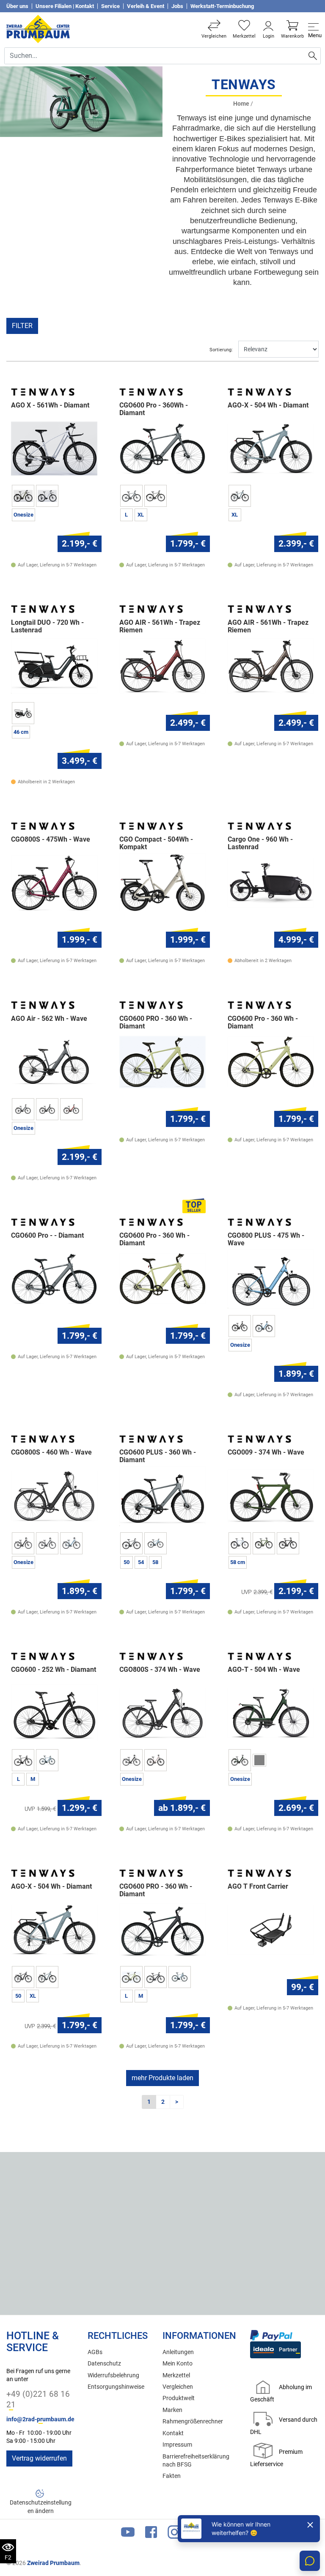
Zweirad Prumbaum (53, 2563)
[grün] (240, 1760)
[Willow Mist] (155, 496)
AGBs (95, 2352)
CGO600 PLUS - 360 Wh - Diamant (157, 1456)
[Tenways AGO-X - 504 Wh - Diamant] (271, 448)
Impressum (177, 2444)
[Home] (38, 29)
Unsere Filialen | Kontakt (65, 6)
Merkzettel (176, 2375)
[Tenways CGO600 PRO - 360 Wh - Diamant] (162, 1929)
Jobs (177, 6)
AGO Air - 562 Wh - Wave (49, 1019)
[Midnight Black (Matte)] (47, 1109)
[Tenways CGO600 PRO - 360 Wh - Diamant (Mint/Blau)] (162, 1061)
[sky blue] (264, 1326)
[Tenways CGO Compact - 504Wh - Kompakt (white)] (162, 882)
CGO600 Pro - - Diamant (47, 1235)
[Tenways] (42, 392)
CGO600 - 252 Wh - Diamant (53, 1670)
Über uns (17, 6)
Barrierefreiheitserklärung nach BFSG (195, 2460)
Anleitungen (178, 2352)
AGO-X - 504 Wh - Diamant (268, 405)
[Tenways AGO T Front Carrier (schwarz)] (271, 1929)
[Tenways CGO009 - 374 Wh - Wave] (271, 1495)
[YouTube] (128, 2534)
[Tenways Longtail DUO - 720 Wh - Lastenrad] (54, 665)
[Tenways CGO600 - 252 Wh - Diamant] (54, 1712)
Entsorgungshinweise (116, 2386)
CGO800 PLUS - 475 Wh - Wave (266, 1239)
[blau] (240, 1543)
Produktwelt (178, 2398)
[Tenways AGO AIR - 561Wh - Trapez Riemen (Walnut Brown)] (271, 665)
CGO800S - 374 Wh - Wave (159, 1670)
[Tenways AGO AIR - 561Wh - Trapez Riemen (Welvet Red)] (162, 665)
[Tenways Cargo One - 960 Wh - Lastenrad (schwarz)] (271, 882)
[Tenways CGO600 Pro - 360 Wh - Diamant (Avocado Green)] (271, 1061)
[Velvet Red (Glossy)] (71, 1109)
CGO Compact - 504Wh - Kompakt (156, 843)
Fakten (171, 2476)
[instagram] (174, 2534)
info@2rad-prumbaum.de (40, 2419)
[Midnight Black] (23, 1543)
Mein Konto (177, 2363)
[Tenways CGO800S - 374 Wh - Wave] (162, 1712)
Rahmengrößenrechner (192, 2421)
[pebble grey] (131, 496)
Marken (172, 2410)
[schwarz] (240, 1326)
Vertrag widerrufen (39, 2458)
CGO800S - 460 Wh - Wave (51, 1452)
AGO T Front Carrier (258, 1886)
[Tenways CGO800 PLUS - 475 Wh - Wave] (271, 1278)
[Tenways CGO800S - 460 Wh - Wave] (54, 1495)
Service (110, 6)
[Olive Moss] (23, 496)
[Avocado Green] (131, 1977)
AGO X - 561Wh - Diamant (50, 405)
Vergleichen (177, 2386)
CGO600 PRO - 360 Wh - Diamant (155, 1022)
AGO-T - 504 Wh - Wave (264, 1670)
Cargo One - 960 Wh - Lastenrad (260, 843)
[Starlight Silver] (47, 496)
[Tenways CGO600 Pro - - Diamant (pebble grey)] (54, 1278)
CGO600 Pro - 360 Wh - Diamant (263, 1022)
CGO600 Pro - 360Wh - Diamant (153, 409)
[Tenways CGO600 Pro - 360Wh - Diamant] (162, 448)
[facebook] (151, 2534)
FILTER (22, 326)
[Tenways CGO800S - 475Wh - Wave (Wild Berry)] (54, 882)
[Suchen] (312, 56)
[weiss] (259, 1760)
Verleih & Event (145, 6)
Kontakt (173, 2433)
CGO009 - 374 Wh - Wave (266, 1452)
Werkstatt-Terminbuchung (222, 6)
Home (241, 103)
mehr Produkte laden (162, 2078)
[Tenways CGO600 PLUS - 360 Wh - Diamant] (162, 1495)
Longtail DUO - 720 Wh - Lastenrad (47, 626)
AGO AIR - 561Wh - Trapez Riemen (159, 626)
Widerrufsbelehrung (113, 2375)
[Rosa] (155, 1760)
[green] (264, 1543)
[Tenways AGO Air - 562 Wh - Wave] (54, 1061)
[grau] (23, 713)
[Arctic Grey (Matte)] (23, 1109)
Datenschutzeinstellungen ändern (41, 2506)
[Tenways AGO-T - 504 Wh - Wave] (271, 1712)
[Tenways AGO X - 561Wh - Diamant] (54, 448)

### Exercise brief
Restate word for word the lines from the one holding "CGO600 Pro - 360 Wh - Diamant (263, 1022)" through the last line of the listing, omitting every earlier line.

### Response
CGO600 Pro - 360 Wh - Diamant (263, 1022)
CGO600 Pro - 360Wh - Diamant (153, 409)
[Tenways CGO600 Pro - 360Wh - Diamant] (162, 448)
[facebook] (151, 2534)
FILTER (22, 326)
[Tenways CGO800S - 475Wh - Wave (Wild Berry)] (54, 882)
[Suchen] (312, 56)
[weiss] (259, 1760)
Verleih & Event (145, 6)
Kontakt (173, 2433)
CGO009 - 374 Wh - Wave (266, 1452)
Werkstatt-Terminbuchung (222, 6)
Home (241, 103)
mehr Produkte laden (162, 2078)
[Tenways CGO600 PLUS - 360 Wh - Diamant] (162, 1495)
Longtail DUO - 720 Wh - Lastenrad (47, 626)
AGO AIR - 561Wh - Trapez Riemen (159, 626)
Widerrufsbelehrung (113, 2375)
[Rosa] (155, 1760)
[green] (264, 1543)
[Tenways AGO Air - 562 Wh - Wave] (54, 1061)
[grau] (23, 713)
[Arctic Grey (Matte)] (23, 1109)
Datenschutzeinstellungen ändern (41, 2506)
[Tenways AGO-T - 504 Wh - Wave] (271, 1712)
[Tenways AGO X - 561Wh - Diamant] (54, 448)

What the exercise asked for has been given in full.